Give these records again with every "Screen dimensions:" replaced by "Display size:", leaving everything else unchanged.

═════ DATA SUPPLIED

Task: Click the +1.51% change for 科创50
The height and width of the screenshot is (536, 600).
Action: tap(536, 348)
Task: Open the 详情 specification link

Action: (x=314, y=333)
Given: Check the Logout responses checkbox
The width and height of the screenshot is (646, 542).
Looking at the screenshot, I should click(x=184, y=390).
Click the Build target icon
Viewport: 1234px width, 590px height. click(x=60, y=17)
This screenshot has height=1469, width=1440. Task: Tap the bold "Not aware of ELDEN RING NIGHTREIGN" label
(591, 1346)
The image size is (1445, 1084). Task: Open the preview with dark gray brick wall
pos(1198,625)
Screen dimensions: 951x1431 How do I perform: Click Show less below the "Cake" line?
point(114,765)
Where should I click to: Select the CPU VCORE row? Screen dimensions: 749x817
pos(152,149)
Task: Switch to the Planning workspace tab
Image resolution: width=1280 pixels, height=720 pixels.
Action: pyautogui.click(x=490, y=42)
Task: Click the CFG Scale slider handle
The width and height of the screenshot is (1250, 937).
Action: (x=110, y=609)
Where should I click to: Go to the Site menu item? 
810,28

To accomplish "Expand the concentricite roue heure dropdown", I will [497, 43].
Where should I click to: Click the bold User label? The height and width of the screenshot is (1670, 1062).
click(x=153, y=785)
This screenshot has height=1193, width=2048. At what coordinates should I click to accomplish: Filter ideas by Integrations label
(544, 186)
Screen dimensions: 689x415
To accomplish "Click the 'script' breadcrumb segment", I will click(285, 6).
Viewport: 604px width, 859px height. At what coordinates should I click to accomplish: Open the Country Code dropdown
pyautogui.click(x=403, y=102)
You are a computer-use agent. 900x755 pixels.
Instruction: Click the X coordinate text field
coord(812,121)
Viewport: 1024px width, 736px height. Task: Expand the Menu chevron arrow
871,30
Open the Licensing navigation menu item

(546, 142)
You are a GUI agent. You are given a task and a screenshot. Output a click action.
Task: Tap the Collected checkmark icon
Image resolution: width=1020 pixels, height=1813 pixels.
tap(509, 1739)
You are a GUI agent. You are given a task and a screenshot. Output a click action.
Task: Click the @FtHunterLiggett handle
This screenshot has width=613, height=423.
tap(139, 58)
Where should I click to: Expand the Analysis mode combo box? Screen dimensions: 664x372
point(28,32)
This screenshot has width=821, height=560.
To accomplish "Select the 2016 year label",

══════════

▶ _RESULT OF THIS TASK_:
Task: Click the +1.51% change for 科创50
The height and width of the screenshot is (536, 600).
Action: tap(536, 348)
Task: Open the 详情 specification link

Action: (x=314, y=333)
Given: Check the Logout responses checkbox
The width and height of the screenshot is (646, 542).
Looking at the screenshot, I should click(x=184, y=390).
Click the Build target icon
Viewport: 1234px width, 590px height. click(x=60, y=17)
This screenshot has height=1469, width=1440. Task: Tap the bold "Not aware of ELDEN RING NIGHTREIGN" label
(591, 1346)
The image size is (1445, 1084). Task: Open the preview with dark gray brick wall
pos(1198,625)
Display size: 951x1431 How do I perform: Click Show less below the "Cake" line?
point(114,765)
Where should I click to: Select the CPU VCORE row? Display size: 749x817
pos(152,149)
Task: Switch to the Planning workspace tab
Image resolution: width=1280 pixels, height=720 pixels.
Action: pyautogui.click(x=490, y=42)
Task: Click the CFG Scale slider handle
The width and height of the screenshot is (1250, 937).
Action: (x=110, y=609)
Where should I click to: Go to the Site menu item? 
810,28

To accomplish "Expand the concentricite roue heure dropdown", I will [497, 43].
Where should I click to: Click the bold User label? The height and width of the screenshot is (1670, 1062).
click(x=153, y=785)
This screenshot has height=1193, width=2048. At what coordinates should I click to accomplish: Filter ideas by Integrations label
(544, 186)
Display size: 689x415
To accomplish "Click the 'script' breadcrumb segment", I will click(285, 6).
Viewport: 604px width, 859px height. At what coordinates should I click to accomplish: Open the Country Code dropdown
pyautogui.click(x=403, y=102)
You are a computer-use agent. 900x755 pixels.
Instruction: Click the X coordinate text field
coord(812,121)
Viewport: 1024px width, 736px height. Task: Expand the Menu chevron arrow
871,30
Open the Licensing navigation menu item

(546, 142)
You are a GUI agent. You are given a task and a screenshot. Output a click action.
Task: Tap the Collected checkmark icon
Image resolution: width=1020 pixels, height=1813 pixels.
tap(509, 1739)
You are a GUI agent. You are given a task and a screenshot. Output a click action.
Task: Click the @FtHunterLiggett handle
This screenshot has width=613, height=423.
tap(139, 58)
Where should I click to: Expand the Analysis mode combo box? Display size: 664x372
point(28,32)
This screenshot has width=821, height=560.
To accomplish "Select the 2016 year label",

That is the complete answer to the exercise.